## Objetivo
Pode atualizar as linhas que começam na que contém "Identify the click" e terminam após a que contém "Einstellungen (286, 955)", trocando "click" por "tap" e deixando todo o resto igual?

## Linhas de origem
════════
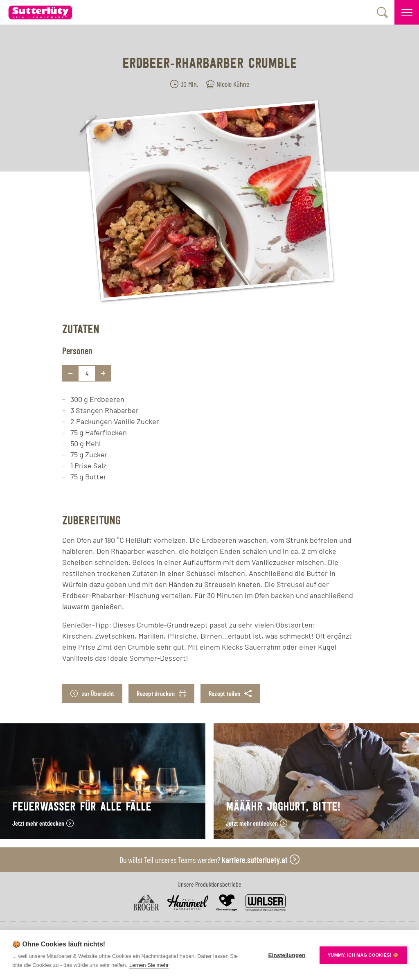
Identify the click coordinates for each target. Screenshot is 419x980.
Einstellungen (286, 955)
════════
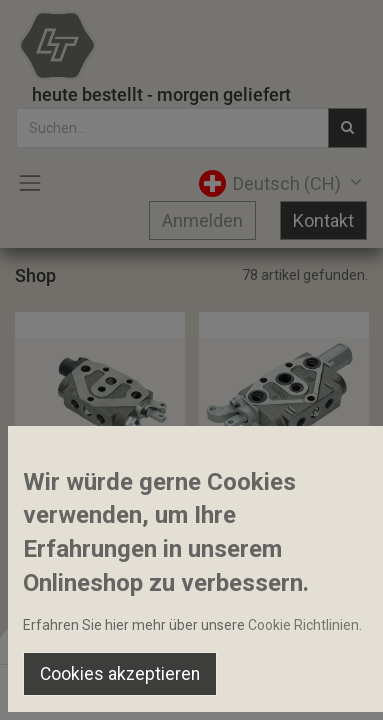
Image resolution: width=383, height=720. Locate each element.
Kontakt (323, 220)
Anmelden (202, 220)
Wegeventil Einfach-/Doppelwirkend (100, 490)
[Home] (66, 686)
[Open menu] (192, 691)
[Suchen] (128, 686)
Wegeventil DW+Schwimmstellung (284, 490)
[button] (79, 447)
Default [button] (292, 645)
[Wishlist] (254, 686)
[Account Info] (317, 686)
════════
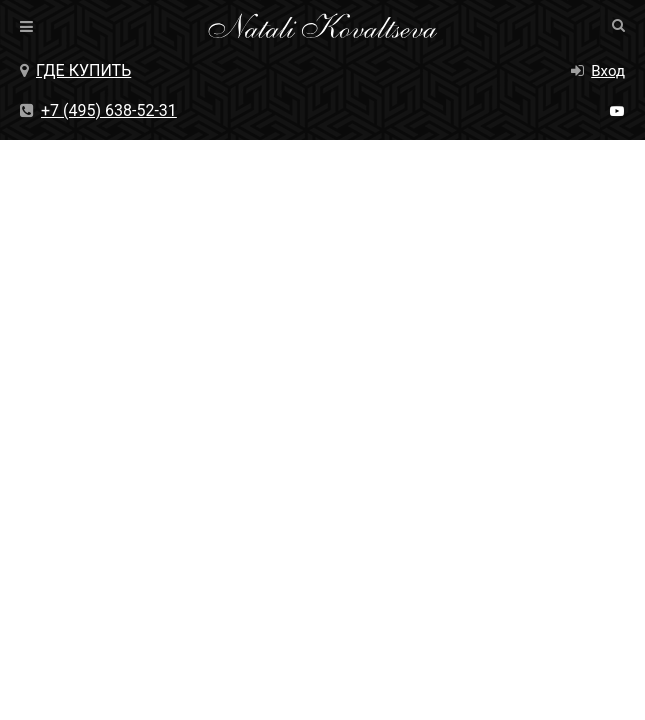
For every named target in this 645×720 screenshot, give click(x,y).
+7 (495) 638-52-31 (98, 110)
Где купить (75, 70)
════════
## Resultado final
Identify the tap coordinates for each target. Screenshot is 419x980.
Einstellungen (286, 955)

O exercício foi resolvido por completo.